TASK INSTRUCTIONS.
An exact transcription is needed, starting with the line that contains "Task: Select the Text tool" and ending with the last line of the records.

Excerpts from a dataset.
◇ ◇ ◇ ◇

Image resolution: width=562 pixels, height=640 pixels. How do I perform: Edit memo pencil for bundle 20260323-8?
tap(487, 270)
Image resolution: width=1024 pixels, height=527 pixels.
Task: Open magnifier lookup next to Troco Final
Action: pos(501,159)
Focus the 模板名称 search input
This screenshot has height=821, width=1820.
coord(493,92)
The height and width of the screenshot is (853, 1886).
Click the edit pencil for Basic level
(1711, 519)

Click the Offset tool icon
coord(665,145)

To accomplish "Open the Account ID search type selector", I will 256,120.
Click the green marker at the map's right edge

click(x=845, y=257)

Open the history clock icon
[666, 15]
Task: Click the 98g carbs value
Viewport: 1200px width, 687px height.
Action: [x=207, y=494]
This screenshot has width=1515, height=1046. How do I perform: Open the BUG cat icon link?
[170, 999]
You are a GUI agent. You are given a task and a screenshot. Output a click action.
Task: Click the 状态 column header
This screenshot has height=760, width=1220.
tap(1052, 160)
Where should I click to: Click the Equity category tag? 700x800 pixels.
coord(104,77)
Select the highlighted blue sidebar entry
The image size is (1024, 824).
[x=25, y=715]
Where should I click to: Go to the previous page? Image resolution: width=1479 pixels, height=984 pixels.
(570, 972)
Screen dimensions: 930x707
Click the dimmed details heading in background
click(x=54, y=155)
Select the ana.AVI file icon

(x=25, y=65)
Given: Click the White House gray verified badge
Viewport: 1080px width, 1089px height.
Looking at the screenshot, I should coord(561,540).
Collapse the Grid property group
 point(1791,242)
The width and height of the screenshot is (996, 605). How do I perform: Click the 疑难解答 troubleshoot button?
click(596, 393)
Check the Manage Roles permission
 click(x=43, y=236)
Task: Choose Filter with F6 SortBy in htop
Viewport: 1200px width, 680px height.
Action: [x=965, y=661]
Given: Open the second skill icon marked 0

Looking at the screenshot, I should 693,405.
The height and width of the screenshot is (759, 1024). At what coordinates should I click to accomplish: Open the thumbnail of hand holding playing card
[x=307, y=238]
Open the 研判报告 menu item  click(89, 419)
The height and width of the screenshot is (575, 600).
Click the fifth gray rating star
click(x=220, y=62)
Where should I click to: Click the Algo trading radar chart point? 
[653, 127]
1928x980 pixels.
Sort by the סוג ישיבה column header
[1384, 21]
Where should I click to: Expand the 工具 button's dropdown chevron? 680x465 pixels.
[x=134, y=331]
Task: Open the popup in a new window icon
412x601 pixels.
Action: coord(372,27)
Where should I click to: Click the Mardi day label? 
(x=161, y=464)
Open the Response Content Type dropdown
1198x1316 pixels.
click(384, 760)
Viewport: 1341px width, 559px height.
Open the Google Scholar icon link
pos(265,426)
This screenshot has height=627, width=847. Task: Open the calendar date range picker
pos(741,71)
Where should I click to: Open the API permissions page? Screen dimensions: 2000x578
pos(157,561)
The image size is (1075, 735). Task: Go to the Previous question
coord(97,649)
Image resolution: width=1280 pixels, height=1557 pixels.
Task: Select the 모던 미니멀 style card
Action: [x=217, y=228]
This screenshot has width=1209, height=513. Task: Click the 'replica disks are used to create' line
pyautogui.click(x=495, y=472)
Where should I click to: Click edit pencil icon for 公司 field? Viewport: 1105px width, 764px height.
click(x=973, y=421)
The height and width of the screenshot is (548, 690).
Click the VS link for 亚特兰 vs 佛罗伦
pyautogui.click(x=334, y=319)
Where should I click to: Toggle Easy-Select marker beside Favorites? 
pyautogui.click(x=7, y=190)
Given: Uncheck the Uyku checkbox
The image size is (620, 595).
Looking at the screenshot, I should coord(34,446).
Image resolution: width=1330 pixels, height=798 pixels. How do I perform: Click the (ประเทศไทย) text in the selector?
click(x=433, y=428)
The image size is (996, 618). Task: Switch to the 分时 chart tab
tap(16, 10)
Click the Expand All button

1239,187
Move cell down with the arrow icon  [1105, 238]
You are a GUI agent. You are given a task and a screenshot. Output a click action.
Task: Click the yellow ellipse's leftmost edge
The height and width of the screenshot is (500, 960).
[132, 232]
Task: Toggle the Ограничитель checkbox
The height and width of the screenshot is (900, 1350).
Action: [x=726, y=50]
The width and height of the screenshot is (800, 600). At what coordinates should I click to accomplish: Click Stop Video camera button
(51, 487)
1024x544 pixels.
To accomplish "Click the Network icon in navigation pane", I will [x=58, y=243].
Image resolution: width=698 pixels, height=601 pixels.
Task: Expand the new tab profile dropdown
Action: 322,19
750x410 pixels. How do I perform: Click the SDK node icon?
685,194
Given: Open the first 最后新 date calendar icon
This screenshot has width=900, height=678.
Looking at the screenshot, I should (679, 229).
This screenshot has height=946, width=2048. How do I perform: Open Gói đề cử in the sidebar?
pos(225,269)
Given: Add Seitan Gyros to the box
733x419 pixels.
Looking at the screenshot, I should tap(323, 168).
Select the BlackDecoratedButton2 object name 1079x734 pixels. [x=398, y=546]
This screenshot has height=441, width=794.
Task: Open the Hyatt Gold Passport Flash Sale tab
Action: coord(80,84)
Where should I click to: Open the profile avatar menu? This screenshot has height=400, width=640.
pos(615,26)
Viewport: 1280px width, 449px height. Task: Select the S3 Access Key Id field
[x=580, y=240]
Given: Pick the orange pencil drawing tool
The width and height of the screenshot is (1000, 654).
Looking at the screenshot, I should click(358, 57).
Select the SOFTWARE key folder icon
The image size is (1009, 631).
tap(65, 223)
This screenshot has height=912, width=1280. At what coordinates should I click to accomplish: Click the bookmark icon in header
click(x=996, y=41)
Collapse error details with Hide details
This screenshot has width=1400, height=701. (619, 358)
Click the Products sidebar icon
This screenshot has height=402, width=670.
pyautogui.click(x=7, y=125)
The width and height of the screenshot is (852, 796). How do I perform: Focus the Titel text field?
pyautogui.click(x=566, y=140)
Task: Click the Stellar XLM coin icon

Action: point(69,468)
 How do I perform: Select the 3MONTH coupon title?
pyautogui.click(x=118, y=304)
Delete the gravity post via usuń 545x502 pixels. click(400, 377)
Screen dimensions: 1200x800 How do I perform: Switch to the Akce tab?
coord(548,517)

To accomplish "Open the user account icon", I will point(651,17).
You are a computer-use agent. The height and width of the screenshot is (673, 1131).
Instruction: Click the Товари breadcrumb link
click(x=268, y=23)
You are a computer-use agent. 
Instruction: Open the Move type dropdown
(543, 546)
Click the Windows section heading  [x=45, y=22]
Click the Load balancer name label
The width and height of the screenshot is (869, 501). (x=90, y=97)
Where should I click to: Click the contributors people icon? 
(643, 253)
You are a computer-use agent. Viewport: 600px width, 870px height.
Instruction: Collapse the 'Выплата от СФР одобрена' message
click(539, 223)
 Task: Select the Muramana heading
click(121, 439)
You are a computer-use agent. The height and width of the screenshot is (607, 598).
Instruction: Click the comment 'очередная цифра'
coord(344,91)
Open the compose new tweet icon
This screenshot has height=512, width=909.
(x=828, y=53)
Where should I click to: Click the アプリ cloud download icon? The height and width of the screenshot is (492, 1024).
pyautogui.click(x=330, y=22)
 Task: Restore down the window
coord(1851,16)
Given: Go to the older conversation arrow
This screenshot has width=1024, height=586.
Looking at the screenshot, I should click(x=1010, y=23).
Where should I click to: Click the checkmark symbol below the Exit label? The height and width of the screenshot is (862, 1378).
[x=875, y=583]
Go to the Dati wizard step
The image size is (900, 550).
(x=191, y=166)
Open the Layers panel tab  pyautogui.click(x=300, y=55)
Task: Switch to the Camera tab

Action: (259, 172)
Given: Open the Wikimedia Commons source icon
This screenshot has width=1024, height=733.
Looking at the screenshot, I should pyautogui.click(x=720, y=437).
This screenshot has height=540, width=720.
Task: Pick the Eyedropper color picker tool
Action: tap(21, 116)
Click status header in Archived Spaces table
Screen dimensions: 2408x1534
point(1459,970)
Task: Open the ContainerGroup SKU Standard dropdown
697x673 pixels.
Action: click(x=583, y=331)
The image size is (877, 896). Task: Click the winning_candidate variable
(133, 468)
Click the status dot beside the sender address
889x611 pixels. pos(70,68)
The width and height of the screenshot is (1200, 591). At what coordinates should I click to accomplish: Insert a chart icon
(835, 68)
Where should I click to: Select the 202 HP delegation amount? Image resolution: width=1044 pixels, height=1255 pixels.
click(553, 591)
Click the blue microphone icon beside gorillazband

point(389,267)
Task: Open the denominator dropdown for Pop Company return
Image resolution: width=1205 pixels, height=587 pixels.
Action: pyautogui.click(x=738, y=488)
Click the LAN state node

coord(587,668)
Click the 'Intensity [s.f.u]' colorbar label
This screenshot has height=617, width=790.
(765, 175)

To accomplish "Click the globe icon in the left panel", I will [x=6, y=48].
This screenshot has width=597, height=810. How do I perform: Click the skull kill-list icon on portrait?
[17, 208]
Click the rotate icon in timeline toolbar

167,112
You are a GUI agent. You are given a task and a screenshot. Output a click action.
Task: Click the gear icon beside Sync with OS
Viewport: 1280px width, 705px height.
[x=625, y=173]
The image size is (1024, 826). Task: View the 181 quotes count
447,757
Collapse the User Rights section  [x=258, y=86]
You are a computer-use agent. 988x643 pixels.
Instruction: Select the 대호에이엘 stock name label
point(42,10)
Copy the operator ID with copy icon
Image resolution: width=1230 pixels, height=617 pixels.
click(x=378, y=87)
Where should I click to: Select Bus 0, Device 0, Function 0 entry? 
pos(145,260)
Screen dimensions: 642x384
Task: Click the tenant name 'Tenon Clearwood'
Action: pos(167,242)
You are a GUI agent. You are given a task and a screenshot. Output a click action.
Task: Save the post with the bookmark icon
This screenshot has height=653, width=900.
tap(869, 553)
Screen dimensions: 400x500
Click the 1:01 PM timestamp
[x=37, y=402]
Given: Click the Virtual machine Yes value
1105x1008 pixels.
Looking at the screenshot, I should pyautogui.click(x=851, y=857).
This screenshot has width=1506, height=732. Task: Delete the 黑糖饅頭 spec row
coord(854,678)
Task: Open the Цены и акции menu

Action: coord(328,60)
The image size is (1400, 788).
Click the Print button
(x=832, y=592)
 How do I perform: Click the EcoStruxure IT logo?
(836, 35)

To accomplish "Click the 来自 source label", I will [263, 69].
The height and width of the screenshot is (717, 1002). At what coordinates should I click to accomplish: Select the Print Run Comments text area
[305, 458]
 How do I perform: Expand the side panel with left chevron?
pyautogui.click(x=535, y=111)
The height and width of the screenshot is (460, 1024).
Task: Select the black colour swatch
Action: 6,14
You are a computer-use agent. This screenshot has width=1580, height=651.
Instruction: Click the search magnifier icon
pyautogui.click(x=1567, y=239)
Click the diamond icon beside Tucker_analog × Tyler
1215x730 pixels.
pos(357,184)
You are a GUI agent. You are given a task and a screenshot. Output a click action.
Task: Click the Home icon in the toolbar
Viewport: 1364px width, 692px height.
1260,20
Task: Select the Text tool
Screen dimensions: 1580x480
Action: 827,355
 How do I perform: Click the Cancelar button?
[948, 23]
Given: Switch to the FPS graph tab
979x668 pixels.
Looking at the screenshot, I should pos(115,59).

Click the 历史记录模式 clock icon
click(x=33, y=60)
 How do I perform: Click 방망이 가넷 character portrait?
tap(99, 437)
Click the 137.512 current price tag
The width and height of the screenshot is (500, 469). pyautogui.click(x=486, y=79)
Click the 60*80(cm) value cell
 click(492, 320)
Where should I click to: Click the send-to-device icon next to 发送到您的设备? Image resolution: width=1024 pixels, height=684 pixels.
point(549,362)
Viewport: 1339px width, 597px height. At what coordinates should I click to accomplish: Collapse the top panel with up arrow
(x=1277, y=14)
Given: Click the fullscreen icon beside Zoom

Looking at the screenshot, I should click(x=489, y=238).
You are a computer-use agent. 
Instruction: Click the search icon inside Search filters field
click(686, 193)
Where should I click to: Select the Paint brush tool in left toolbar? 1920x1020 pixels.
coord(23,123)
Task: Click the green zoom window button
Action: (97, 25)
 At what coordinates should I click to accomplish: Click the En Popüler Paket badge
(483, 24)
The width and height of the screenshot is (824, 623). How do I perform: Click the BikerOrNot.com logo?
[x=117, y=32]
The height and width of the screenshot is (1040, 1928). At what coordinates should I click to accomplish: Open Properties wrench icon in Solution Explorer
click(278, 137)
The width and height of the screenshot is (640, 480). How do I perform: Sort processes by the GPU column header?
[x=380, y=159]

◇ ◇ ◇ ◇

SOLUTION FOR THIS TASK.
Task: Select the Text tool
Screen dimensions: 1580x480
Action: 827,355
 How do I perform: Click the Cancelar button?
[948, 23]
Given: Switch to the FPS graph tab
979x668 pixels.
Looking at the screenshot, I should pos(115,59).

Click the 历史记录模式 clock icon
click(x=33, y=60)
 How do I perform: Click 방망이 가넷 character portrait?
tap(99, 437)
Click the 137.512 current price tag
The width and height of the screenshot is (500, 469). pyautogui.click(x=486, y=79)
Click the 60*80(cm) value cell
 click(492, 320)
Where should I click to: Click the send-to-device icon next to 发送到您的设备? Image resolution: width=1024 pixels, height=684 pixels.
point(549,362)
Viewport: 1339px width, 597px height. At what coordinates should I click to accomplish: Collapse the top panel with up arrow
(x=1277, y=14)
Given: Click the fullscreen icon beside Zoom

Looking at the screenshot, I should click(x=489, y=238).
You are a computer-use agent. 
Instruction: Click the search icon inside Search filters field
click(686, 193)
Where should I click to: Select the Paint brush tool in left toolbar? 1920x1020 pixels.
coord(23,123)
Task: Click the green zoom window button
Action: (97, 25)
 At what coordinates should I click to accomplish: Click the En Popüler Paket badge
(483, 24)
The width and height of the screenshot is (824, 623). How do I perform: Click the BikerOrNot.com logo?
[x=117, y=32]
The height and width of the screenshot is (1040, 1928). At what coordinates should I click to accomplish: Open Properties wrench icon in Solution Explorer
click(278, 137)
The width and height of the screenshot is (640, 480). How do I perform: Sort processes by the GPU column header?
[x=380, y=159]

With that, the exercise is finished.